Thursday, 18 December 2008

TV turmoil

This story never really got picked up to any great extent, but I think it's the clearest illustration yet that from a production point of view, the year ahead promises to be a bit grim if you're reliant upon the terrestrial broadcasters for the lions share of your commissions.

However, what I think is more interesting about this industry turmoil is what it means for brands and the creation of branded content.

Only last month I was sitting with a colleague trying to manage expectations about the lead times and scheduling issues surrounding the creation of TV content, but you have to ask whether such traditional rules still apply?

With commissiong editors having budgets frozen and ITV issuing a mandate that demands in-house production, the brand funded route seems suddenly far more attractive.
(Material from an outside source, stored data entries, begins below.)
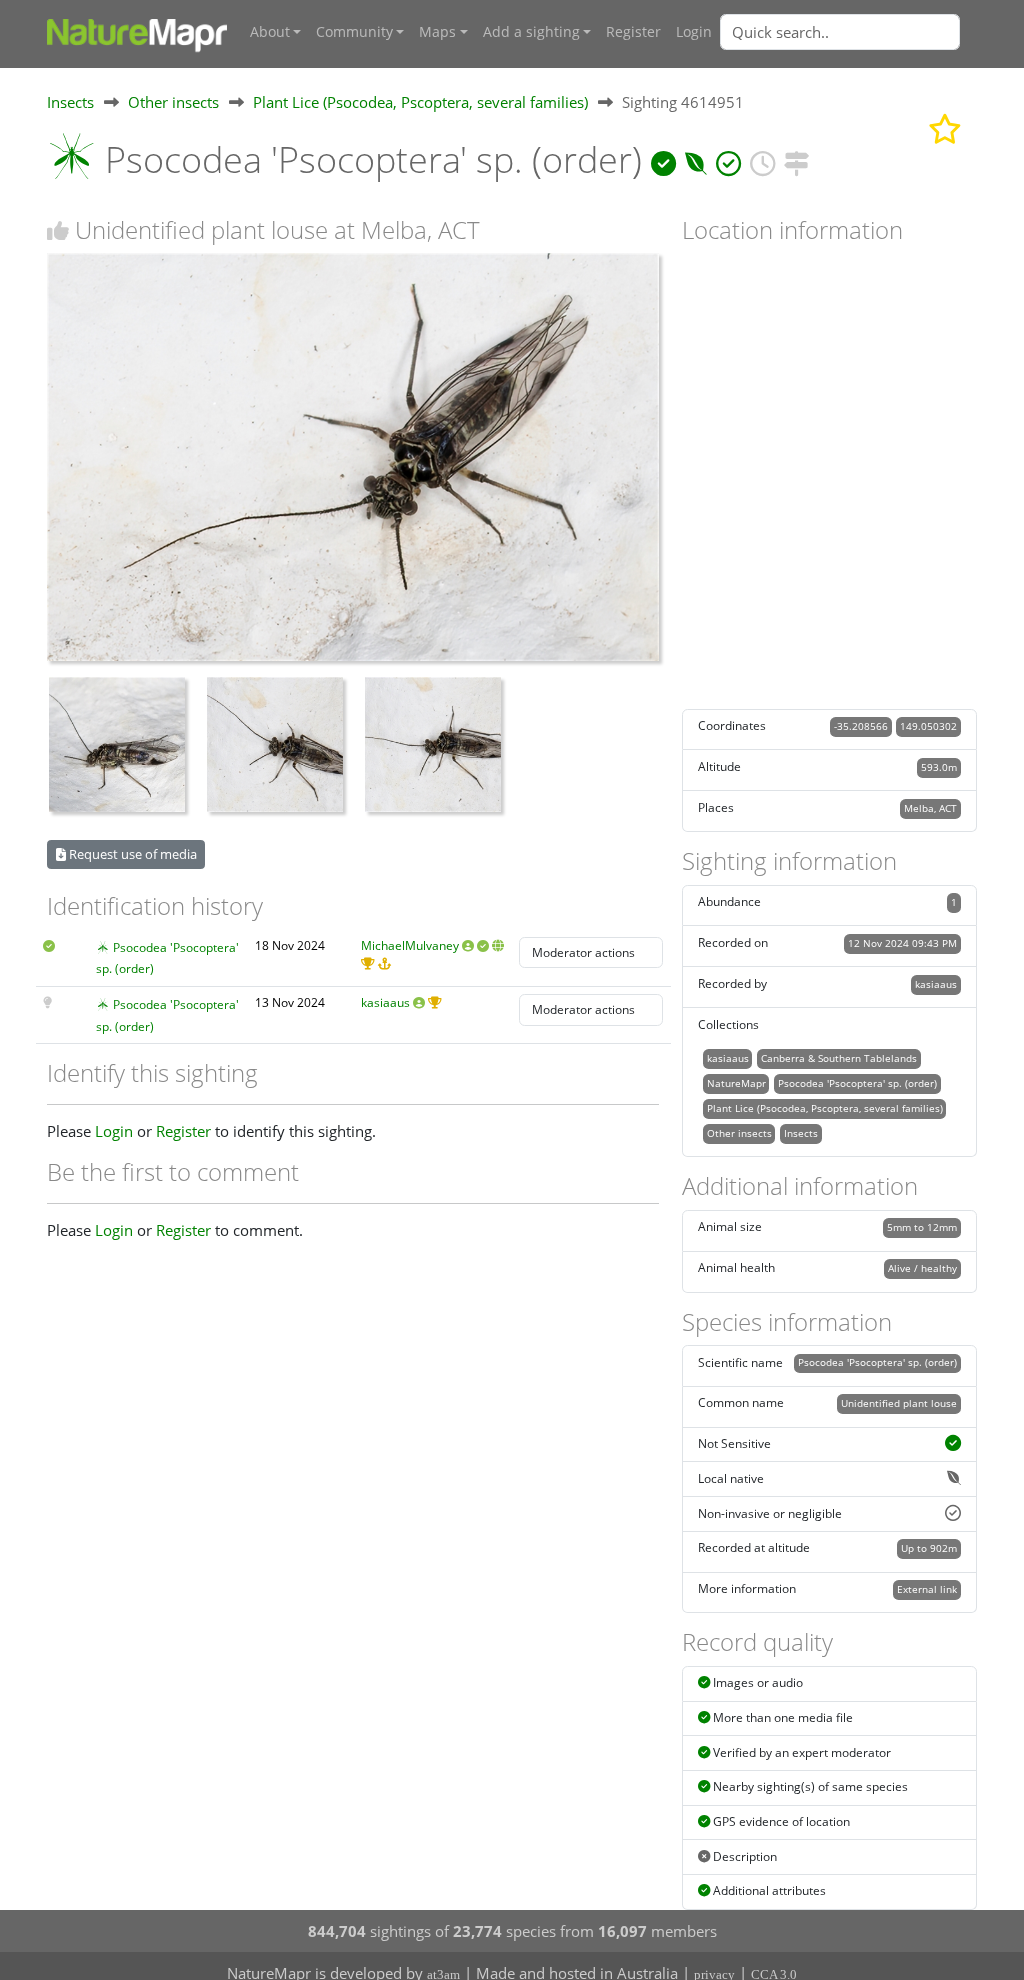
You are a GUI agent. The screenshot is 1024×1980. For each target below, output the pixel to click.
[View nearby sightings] (796, 159)
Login (694, 32)
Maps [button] (437, 32)
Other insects (173, 102)
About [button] (270, 32)
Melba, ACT (930, 808)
From a scheduling perspective, with less original productions it should be easier for brands to break free of the poorly performing dayparts. Linked to this, from a production perspective we should be able to see quicker turnarounds as slots become available on a more short term basis.

My old colleagues at drum have announced one of the highest profile projects to come out of ITV1 recently, with the prime time return of the Krypton Factor (SAGE computers licensed the ITV owned format) and we've just completed a series for Coke Zero with Wayne Rooney on Sky1 (important to note that Sky are in a great place and will surely become the indies best freinds this year?).





The shape and scale of things to come? Let's wait and see, but let's also hope that we don't see a plague of shitty, poorly thought out content making it's way into our homes, because that won't help anyone in the long-run.